Many, like Victor Toro from Chile, see Abu-Jamal’s legal battles as symbolizing struggles of oppressed people worldwide.

“For us, Mumia is our Mandela. He is a political prisoner and a revolutionary,” said Toro, who was expelled from Chile in 1976 due to his activism against the notorious dictator Augusto Pinochet – whose U.S.-backed regime tortured Toro and his wife.

“In America there is racism and violence against people of color,” Toro said recently during a Philadelphia event for Abu-Jamal, the former radio reporter and Black Panther Party (BPP) member from 1968 to 1970 during his mid-teenage years.

Abu-Jamal, despite confinement in a death row isolation cell for over twenty-five years, remains prolific publishing six acclaimed books and thousands of perceptive commentaries.

Many radio stations worldwide regularly broadcast Abu-Jamal’s commentaries on current events. Interestingly, his books and commentaries rarely reference his case where he’s proclaimed innocence since his 1981 arrest.

Abu-Jamal holds ‘Honorary Citizen’ status in over 20 cities worldwide including Montreal and Paris. The European Parliament and South African labor unions support Abu-Jamal receiving a new trial as does Amnesty International.

French supporters of Abu-Jamal include Julia Wright, daughter of acclaimed Afro-American novelist Richard Wright and Mireille Mendes-France, daughter of Caribbean-born psychiatrist/philosopher Franz Fanon whose books on colonialism influenced the teenaged Abu-Jamal.

Those supporting Abu-Jamal’s execution – like Pa Governor Ed Rendell –denigrate Abu-Jamal’s worldwide supporters as dupes, blinded by propaganda generated in support of the murderer responsible for shooting Philadelphia Policeman Daniel Faulkner.

The case against Abu-Jamal arguably contains compelling aspects of guilt, albeit circumstantial and lacking conclusive forensic evidence normally produced in high-profile prosecutions.

The two policemen claiming Abu-Jamal confessed didn’t report this significant evidence for over two months. Police experts never matched bullets removed from Officer Faulkner to Abu-Jamal’s legally registered gun.
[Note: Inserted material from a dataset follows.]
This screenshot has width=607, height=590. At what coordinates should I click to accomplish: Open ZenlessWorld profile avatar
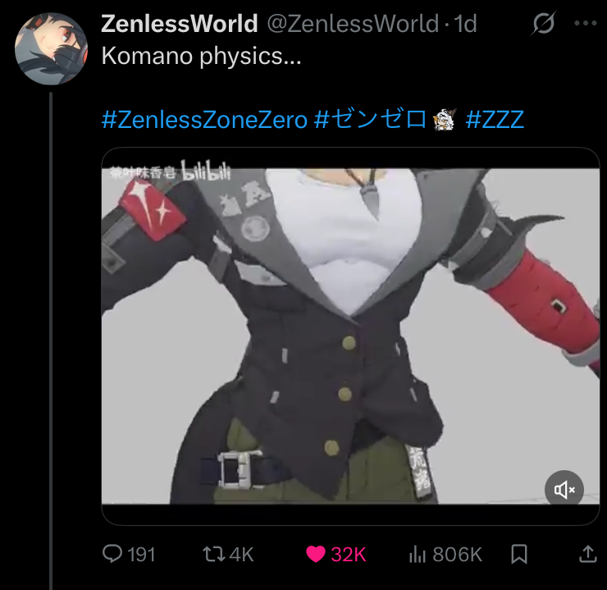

During the time of Abu-Jamal’s arrest, trial and death sentence, Ed Rendell was Philadelphia’s District Attorney – its chief prosecutor.

Courts – state and federal – have overturned many murder convictions obtained during Rendell’s DA tenure citing incidents of misconduct by his prosecutors inclusive of withholding evidence of innocence and engaging in racially discriminatory jury selection practices – two improprieties polluting Abu-Jamal’s conviction.

While mounds of evidence unearthed since Abu-Jamal’s 1982 conviction document numerous legal violations, courts, including the U.S. Supreme Court, continuously uphold Abu-Jamal’s conviction.

Conviction advocates trumpet this court ruling record while supporters criticize courts for employing irregularities to refuse him the relief given other inmates raising the same legal claims.

Curiously, Philadelphia and Pennsylvania courts found no errors – evidentiary or procedural – in Abu-Jamal’s case despite finding major flaws in 86 Philadelphia death penalty convictions between Abu-Jamal’s 1981 arrest and October 2009.

The U.S. Supreme Court recently ordered a federal appeals court to reconsider its decision voiding Abu-Jamal’s death sentence.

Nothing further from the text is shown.